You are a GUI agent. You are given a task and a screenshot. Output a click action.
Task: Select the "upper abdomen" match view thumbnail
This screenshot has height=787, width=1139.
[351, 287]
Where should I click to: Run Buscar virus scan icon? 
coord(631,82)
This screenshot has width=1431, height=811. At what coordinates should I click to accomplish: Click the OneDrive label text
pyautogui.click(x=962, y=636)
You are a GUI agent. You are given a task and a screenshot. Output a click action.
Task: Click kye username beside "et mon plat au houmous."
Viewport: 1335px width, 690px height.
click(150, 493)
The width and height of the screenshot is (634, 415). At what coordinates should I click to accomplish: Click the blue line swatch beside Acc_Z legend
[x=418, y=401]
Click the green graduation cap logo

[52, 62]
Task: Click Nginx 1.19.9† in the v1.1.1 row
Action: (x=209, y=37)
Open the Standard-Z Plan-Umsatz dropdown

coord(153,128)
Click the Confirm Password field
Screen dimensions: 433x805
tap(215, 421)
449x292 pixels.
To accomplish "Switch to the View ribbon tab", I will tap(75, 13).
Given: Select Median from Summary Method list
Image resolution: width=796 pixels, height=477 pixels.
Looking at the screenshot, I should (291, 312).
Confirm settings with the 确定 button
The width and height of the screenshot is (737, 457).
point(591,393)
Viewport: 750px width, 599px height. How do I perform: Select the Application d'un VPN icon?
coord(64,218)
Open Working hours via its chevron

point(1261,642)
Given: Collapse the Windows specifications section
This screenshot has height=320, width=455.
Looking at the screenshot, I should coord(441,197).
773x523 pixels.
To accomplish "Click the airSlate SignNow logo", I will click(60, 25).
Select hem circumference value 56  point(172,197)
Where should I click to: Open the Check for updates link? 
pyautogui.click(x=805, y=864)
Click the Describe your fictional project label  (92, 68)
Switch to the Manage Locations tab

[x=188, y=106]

════════════════════

- _What the task asks_: Reproduce exactly every line between the line with "Image resolution: width=796" and the last line of the records above, both included.

- _Solution_:
Image resolution: width=796 pixels, height=477 pixels.
Looking at the screenshot, I should (291, 312).
Confirm settings with the 确定 button
The width and height of the screenshot is (737, 457).
point(591,393)
Viewport: 750px width, 599px height. How do I perform: Select the Application d'un VPN icon?
coord(64,218)
Open Working hours via its chevron

point(1261,642)
Given: Collapse the Windows specifications section
This screenshot has height=320, width=455.
Looking at the screenshot, I should coord(441,197).
773x523 pixels.
To accomplish "Click the airSlate SignNow logo", I will click(60, 25).
Select hem circumference value 56  point(172,197)
Where should I click to: Open the Check for updates link? 
pyautogui.click(x=805, y=864)
Click the Describe your fictional project label  (92, 68)
Switch to the Manage Locations tab

[x=188, y=106]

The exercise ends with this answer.